Paul Mescal and Josh O'Connor, in love
The actors star in the period melodrama 'The history of sound', available to rent on Amazon Prime
- Directed by: Oliver Hermanus. Screenplay: Ben Shattuck127 minutesUnited States (2025)Starring Paul Mescal, Josh O'Connor, Molly Price and Chris Cooper
In a moment of weakness, one might be tempted to agree with viewers who believe that The history of sound is fussy, tedious, and cutesy. It would be to deny the evidence that the film has a languid narrative, that the love story it tells is presented in a muted way, and that the overall production of the film, at times, seems to be designed to be accompanied by the hashtag #OnePerfectShot. But if we think about it twice, in the end, we don't have to agree with them. Because if the sixth film by South African director Oliver Hermanus is like this, it's because, clearly, it wants to be. It's a stylistic choice, a fully conscious vote for creative rigor.
The charm of The history of sound lies in its stylized restraint. This romantic affair between two music students in the early 1920s, when same-sex relationships were not exactly well-regarded, calls for discretion, an adagio tempo, and winter colorimetry. If Paul Mescal and Josh O'Connor, two fashionable actors, remain silent and hide their sexual-affective bond, it makes sense for the film to have a silent spirit.
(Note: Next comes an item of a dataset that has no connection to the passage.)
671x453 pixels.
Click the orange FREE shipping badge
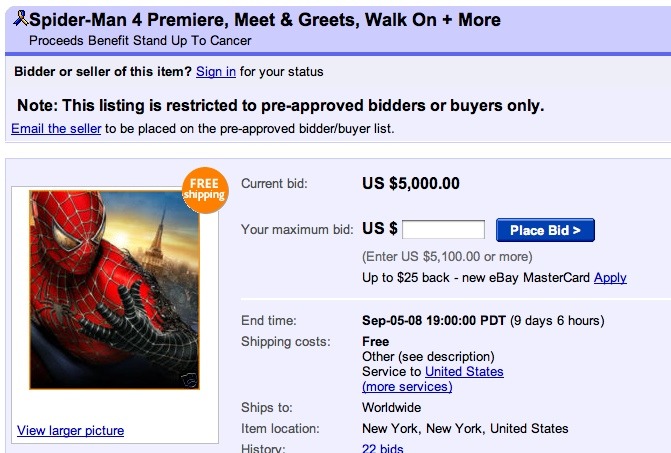click(x=205, y=190)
And what cannot be said in words is communicated through songs.
The anthropological journey that the protagonists undertake to compile folk songs, as the ethnomusicologist Alan Lomax did, turns The history of sound
into a very sung film. As in the cinema of the first Terence Davies, popular and traditional music is a structuring axis of a film that, in the end, speaks of belonging. Even if the place you feel you belong to rejects you.